The following shows the implementation of the CB_SMOTE. Assume few class sample sets \({DS=\left\{ (f_i,N_i),i=1,2,3,\ldots ,n\right\} }\), where i represents the number of attack detail categories for the samples, fi represents the collection of specific attack details, and Ni represents the number of fi category attack details.

figure a

In the algorithm, the int() function is rounding up. The balance factor is used to determine the total number of generated samples, which can be initially set to one here based on the requirement. This is to ensure a balanced relationship between the over-sampled dataset and majority of sample sets.

3.3 Sample expander based on boundary enhancement CB_SMOTE

Because the proposed method generates new features by the random position on the line segment, if the CB_SMOTE cannot develop enough new features near the boundary, it does not enhance the quality of the boundary sample. To perform the aforementioned operation, we adopt the design idea of improving the boundary attack data. The boundary data and their nearest original boundary data are connected. The generated data between the boundary data and the nearest neighbor data are defined as the sample set to be generated. Therefore, the expanded dataset is calculated using the aforementioned CB_SMOTE algorithm. Thus, we can obtain sufficient generated data to enhance the boundary attack data quality and avoid misclassification.

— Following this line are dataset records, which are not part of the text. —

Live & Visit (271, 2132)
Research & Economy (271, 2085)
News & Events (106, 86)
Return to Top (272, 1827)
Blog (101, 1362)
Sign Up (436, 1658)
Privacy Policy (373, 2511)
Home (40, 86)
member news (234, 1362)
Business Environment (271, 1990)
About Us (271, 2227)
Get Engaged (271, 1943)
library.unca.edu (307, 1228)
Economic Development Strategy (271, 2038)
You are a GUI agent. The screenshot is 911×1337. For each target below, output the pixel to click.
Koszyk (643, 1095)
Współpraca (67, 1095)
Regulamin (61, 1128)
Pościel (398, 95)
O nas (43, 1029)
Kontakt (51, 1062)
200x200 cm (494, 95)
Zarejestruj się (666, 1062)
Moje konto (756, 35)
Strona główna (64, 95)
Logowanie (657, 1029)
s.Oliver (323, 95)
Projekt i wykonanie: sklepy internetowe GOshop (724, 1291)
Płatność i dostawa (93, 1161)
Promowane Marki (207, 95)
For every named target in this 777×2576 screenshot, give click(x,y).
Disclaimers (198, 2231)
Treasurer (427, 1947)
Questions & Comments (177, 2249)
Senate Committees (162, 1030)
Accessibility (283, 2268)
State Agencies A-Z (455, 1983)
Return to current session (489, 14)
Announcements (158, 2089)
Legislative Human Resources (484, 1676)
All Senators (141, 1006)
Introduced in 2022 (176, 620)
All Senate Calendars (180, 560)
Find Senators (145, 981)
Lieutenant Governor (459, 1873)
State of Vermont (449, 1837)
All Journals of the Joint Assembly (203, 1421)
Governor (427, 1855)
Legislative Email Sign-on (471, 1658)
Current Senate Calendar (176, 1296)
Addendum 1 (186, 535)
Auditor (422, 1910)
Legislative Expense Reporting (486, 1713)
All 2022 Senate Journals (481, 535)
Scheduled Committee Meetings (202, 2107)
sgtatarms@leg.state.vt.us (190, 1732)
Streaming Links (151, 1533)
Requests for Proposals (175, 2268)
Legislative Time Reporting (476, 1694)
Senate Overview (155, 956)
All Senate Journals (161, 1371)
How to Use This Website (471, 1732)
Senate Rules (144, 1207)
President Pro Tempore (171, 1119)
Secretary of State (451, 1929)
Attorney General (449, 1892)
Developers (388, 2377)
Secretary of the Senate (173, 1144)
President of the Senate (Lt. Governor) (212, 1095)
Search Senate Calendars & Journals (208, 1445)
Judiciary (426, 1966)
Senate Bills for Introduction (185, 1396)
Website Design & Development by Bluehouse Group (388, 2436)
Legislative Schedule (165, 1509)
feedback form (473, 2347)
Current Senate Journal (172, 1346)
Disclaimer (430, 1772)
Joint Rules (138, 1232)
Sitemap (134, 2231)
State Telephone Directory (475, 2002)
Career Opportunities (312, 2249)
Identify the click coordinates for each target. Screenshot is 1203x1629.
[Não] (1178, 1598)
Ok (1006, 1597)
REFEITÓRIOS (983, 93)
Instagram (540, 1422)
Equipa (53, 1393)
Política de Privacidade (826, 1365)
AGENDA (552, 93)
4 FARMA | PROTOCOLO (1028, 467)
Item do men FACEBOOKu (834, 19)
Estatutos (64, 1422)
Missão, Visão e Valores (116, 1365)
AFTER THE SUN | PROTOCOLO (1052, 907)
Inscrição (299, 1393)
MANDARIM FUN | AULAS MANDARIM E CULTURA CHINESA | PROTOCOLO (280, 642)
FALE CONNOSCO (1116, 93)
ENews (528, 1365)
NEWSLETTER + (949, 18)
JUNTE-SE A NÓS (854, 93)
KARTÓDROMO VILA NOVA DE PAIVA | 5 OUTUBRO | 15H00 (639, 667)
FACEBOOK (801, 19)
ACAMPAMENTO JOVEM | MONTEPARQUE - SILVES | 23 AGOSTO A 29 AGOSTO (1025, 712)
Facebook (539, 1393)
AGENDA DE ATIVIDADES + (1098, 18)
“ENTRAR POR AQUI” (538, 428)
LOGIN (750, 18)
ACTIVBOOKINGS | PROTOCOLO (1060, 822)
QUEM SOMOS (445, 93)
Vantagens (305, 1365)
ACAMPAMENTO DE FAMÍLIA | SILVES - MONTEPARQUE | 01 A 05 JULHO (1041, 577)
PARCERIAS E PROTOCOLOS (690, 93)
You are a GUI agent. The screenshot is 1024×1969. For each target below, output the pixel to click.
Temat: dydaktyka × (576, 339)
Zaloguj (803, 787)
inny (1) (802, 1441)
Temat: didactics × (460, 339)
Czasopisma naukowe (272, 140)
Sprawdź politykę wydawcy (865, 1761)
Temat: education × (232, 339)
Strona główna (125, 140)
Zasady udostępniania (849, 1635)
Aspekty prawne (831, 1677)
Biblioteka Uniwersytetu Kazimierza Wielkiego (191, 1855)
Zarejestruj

In this study, the boundary dataset to be expanded is selected based on the previous paragraph’s description. The Real Center (RC) of the boundary attack dataset (the two boundary midpoints of the dataset to be expanded), and the result compared with the FC, the Difference Value (textbiDV), is expressed by Eq. (8):

$$\begin{gathered} {\text{DV}} = {\mid }{\text{RC}} - {\text{FC}}{\mid }, \hfill \\ {\text{where}}\;\left( {{\text{RC}} = \frac{{X_{{{\text{boundary}}L}} - X_{{{\text{boundary}}R}} }}{2}} \right) \hfill \\ \end{gathered}$$
(8)

where XboundaryL and XboundaryR are represented as the boundary point at the left and right boundaries, respectively. The distance of DV between RC and FC can be calculated using Eq. (8). The existence of DV indicates that there is an error between the actual and estimated values. Therefore, the generated sample cannot be well represented as the distribution of the original data. We use the sample expander specially designed for the boundary in this study to enhance the boundary of data distribution. The implementation of the algorithm used by the sample expander, which is specially designed for the boundary, is described later.

figure b

If the DV needs to be further expanded, new data are calculated and generated by applying the aforementioned algorithm. Each time the data are generated, the FC is calculated, and a new FC is obtained. Then, the distance between the FC and RC is compared until the difference is less than or equal to a particular threshold value. This can effectively solve the classification accuracy of the boundary features.